The one movie Sharon Stone hated making: “Just horrible”
Sharon Stone has starred in some serious big movies. She famously burst onto the scene in Total Recall, playing the scheming wife of Arnold Schwarzenegger’s character. She then re-teamed with director Paul Verhoeven a few years later to make Basic Instinct, solidifying her star status and creating one of the most-paused moments in cinematic history. The likes of The Specialist, Silver, and Casino all followed, before her well-publicised career drop off.
It wasn’t always plain sailing for the popular pin-up. Stone famously fell out with Sam Raimi on the set of The Quick and the Dead, the first sign that all that glitters in Hollywood may not be gold. Before she broke through, she regularly took jobs solely for the money, appearing in some truly dreadful fare just to earn a living. One of these jobs was so bad that she was still complaining about it over 30 years later.
In conversation with Playboy last year, Stone used the phrase “just horrible” to describe working on the movie Blood and Sand. “Nobody spoke English, everybody started drinking wine at 10 o’clock in the morning. Everybody was bombed during the entire making of the picture,” she explained. “It was more like Drunken Spanish Keystone Cops Make a Bad C Movie.”

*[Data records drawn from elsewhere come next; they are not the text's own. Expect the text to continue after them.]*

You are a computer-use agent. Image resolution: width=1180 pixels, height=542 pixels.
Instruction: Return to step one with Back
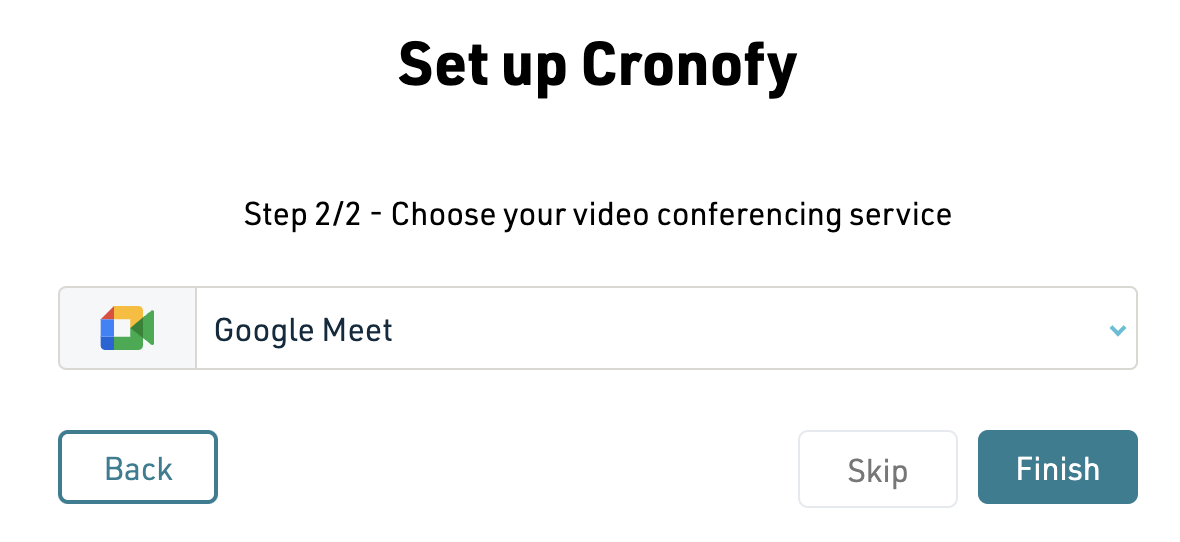138,467
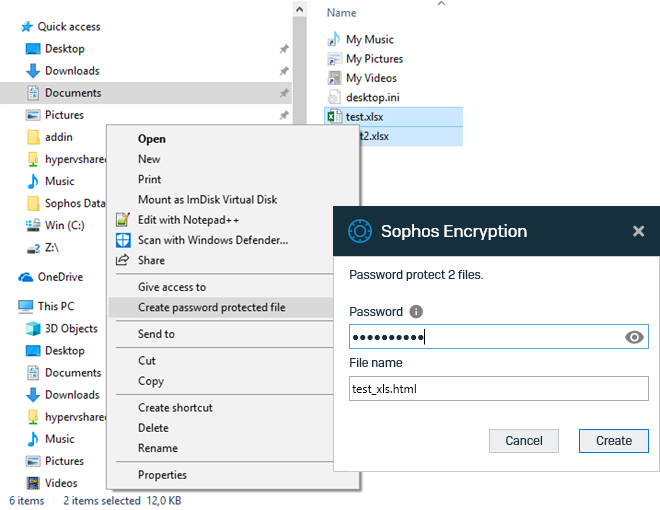Select the My Music folder icon
This screenshot has height=510, width=660.
334,40
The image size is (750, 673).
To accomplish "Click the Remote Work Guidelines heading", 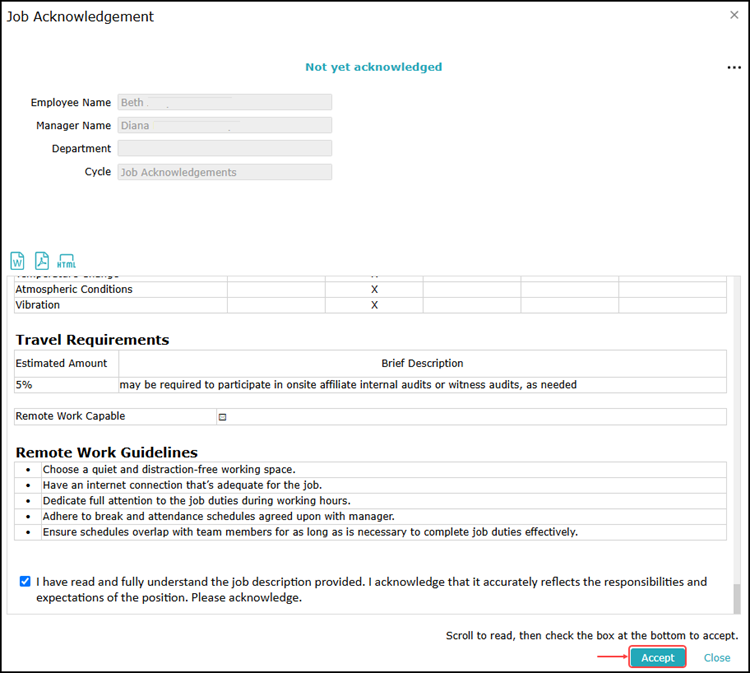I will pos(106,452).
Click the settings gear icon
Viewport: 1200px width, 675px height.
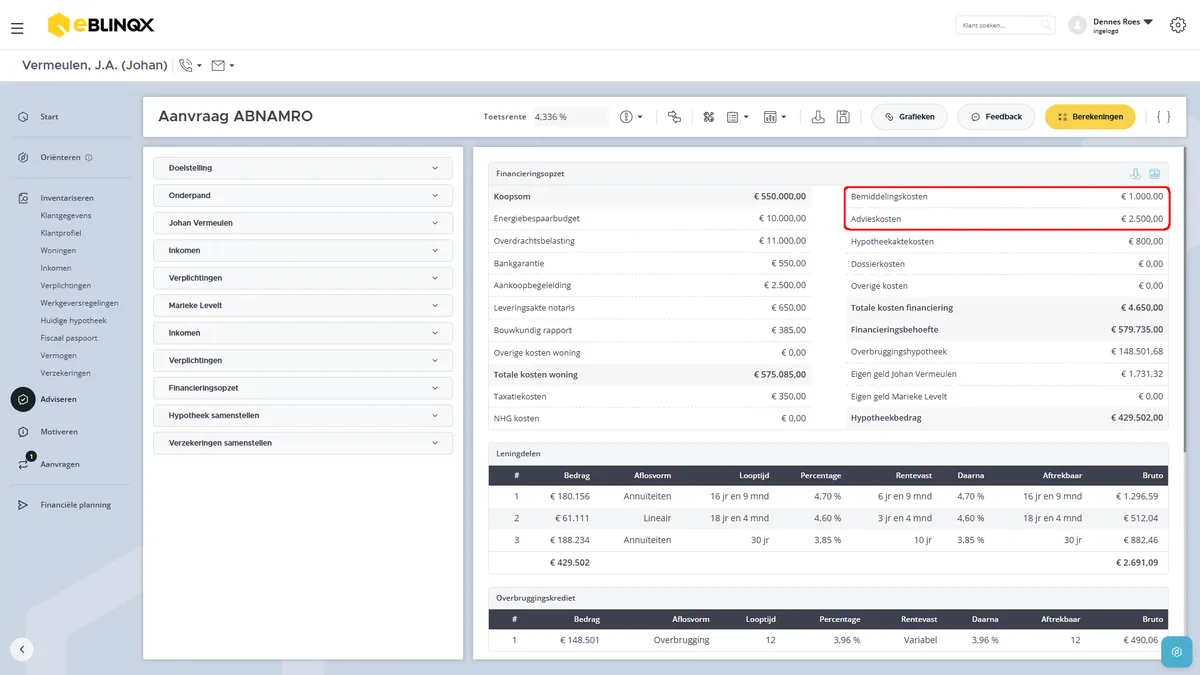click(x=1177, y=25)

Directed by Javier Elorrieta – a filmmaker so obscure he doesn’t even have a Wikipedia page – Blood and Sand is one of many adaptations of the Spanish novel Sangre y arena. Sharon Stone stars opposite Christopher Rydell, son of On Golden Pond director Mark Rydell, as Lady Doña Sol, a wealthy Spanish woman. She becomes romantically involved with Juan Gallardo (Rydell), an aspiring bullfighter who has the talent but lacks the focus needed to succeed in the cutthroat business. It probably hasn’t escaped your attention that neither ‘Christopher Rydell’ nor ‘Sharon Stone’ sound particularly Spanish…because they’re not.

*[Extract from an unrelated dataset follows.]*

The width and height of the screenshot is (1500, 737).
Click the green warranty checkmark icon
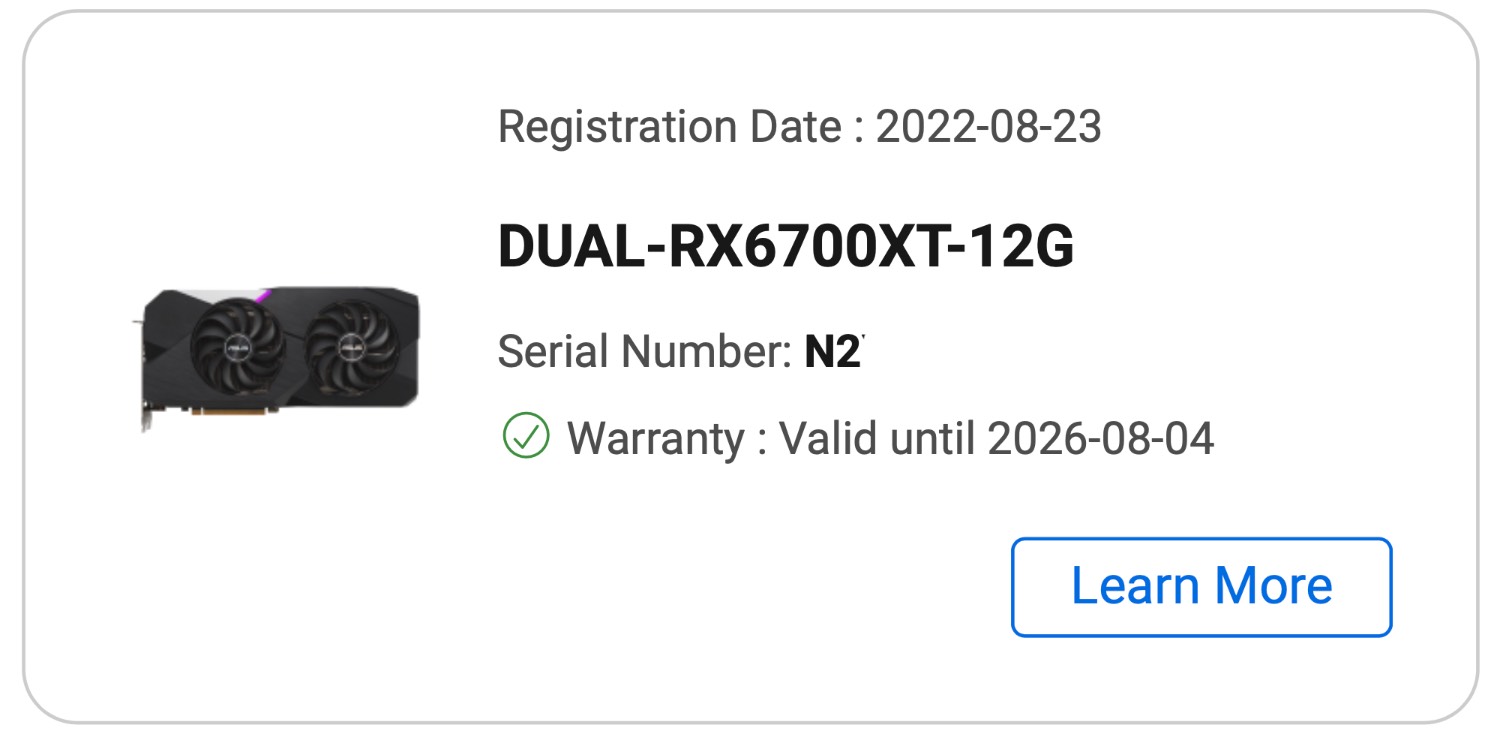[526, 437]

The only truly notable thing about this film is that Sharon Stone appears in it. Critical consensus – what little of it exists – suggests it was little more than a cynical attempt to revive an existing property by adding a dose of sex appeal. It plays like a film more interested in provocation than substance, with flat direction, tired dialogue, and a script that never earns its stakes. Even among fans of cult cinema, it has largely faded into obscurity—a footnote in Stone’s early career rather than any kind of hidden gem.
1989 proved to be a bad year overall for Stone. The other movie she appeared in that year, Beyond the Stars (Personal Choice in some markets), was also a flop. Despite giving her the opportunity to act alongside Martin Sheen and Christian Slater, Stone’s name was also attached to a project that was deemed so uninteresting that it was never released in American theatres, destined for straight-to-TV purgatory. Luckily for our plucky heroine, better things were on the horizon. Total Recall rolled around just one year later, and the rest, as they say, is history.
Every actor has to slum it for a while while they build their profile, but Stone had to put up with more rubbish than most. Dross like Blood and Sand is the perfect example of what big stars have to put themselves through before they get famous. Who says being in the arts is glamorous?